▶ **Excerpted passage**
More than a dozen newspapers reprinted a cartoon that sparked massive protests in Muslim countries two years ago -- a gesture of solidarity after police revealed an alleged plot to kill the cartoonist.

On Saturday, 10 Danish lawmakers canceled a trip to Iran after its parliament demanded an apology for the reprinting.

Gaza Strip

Hamas Fighter Killed in Clash

Israeli troops killed a Hamas fighter during clashes in the Gaza Strip on Sunday, the radical Islamic group and medical workers said.

Six other gunmen and a civilian were wounded as Israeli troops, backed by aircraft, clashed with Palestinian militant groups in the southern Gaza town of Rafah, Hamas security sources said.

An Israeli army spokeswoman said she was looking into the report.

Israel frequently carries out airstrikes and ground raids against fighters in the Gaza Strip in what it says is an effort to stop them firing rockets into southern Israeli towns.

SOMALIA

President Survives Attack

Somali President Abdullahi Yusuf escaped unhurt from a mortar attack by Islamic insurgents on his official residence in Mogadishu on Saturday, his spokesman said.

"The president was at the palace when several mortars landed near the house. The president is safe," said spokesman Hussein Mohamud Hubsired.

The attack took place hours after Yusuf, 73, arrived in the coastal capital from a trip abroad for medical treatment.

The interim government and its Ethiopian allies are battling gunmen loyal to an Islamic movement that ruled Mogadishu and much of southern Somalia for six months in 2006 before being ousted by the allied forces.

Meanwhile, a local human rights group reported that nearly 292 civilians were killed and 385 wounded last month in fighting in Mogadishu. The Elman Peace and Human Rights Organization obtains its figures from medical institutions.

HONG KONG

Bank Chief Quits Cabinet

David Li, the Hong Kong banker and lawmaker who is paying $8.1 million to settle a U.S. probe into alleged insider trading, resigned from the city's Executive Council.

Li, chief executive of the Bank of East Asia, "regretted that the matter had caused public concern and thus wished to resign," Hong Kong Chief Executive Donald Tsang said in a statement posted Saturday on the government's Web site.

The announcement follows pressure on Li to quit after the U.S. Securities and Exchange Commission on Feb. 5 said he and three others would pay a combined $24 million in fines after an investigation into share trading during News Corp.'s takeover of Dow Jones. Li, who also represents Hong Kong's banking industry in its parliament, agreed to pay the fine without admitting or denying wrongdoing, the Bank of East Asia said Feb. 6.

INDONESIA

2 Bird Flu Deaths Confirmed

A 3-year-old Indonesian boy has died of bird flu, the Health Ministry said Saturday, making its second announcement of a bird flu death in one day.

The two cases, which were apparently unrelated, brought Indonesia's death toll from the H5N1 strain of the bird flu to 105.

The latest victim was from the capital, Jakarta, Elshinta radio reported. Earlier, the ministry announced that a 16-year-old Indonesian youth from Central Java province had died of bird flu last week.

▶ **Task description**
In the news briefs, what did the two bird flu deaths bring Indonesia's H5N1 death toll to?

▶ **Data for review**

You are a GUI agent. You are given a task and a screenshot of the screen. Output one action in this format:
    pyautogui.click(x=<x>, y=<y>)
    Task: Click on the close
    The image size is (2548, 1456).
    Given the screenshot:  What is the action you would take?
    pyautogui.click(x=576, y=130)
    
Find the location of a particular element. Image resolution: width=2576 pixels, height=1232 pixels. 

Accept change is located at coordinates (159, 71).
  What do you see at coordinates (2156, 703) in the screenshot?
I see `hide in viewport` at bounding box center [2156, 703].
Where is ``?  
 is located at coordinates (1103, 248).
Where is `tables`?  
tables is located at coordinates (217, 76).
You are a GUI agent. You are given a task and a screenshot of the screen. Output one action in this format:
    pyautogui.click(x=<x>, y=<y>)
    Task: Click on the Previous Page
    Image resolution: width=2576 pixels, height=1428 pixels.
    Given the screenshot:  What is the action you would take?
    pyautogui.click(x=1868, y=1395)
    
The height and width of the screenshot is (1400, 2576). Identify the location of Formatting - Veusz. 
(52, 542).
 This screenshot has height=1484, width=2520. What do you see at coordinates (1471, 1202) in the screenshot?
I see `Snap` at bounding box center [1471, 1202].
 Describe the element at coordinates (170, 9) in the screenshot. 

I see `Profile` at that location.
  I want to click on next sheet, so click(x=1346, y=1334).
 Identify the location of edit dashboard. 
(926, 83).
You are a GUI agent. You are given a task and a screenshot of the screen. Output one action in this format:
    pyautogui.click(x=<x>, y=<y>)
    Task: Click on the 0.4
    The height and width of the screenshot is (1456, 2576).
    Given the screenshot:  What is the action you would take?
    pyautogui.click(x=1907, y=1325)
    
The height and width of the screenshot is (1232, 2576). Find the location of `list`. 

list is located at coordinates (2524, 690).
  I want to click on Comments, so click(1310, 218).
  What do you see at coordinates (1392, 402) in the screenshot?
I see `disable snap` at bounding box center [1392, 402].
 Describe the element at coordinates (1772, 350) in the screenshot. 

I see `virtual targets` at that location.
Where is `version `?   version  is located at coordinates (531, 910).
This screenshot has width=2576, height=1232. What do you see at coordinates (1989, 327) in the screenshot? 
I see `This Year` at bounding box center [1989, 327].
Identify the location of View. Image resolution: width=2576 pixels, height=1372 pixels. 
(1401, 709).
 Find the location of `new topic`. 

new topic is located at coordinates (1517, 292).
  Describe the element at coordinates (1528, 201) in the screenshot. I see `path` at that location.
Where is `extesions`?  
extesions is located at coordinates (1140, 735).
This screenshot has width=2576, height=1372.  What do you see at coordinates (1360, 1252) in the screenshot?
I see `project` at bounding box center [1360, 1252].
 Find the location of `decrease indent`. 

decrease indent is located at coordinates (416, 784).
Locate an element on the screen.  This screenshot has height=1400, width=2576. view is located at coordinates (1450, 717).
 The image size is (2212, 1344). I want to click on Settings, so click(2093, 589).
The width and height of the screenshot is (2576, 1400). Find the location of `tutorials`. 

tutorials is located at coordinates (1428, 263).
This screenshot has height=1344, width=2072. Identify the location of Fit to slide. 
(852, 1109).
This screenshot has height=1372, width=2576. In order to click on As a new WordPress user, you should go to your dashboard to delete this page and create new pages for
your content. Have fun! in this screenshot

▶ **Written solution**
105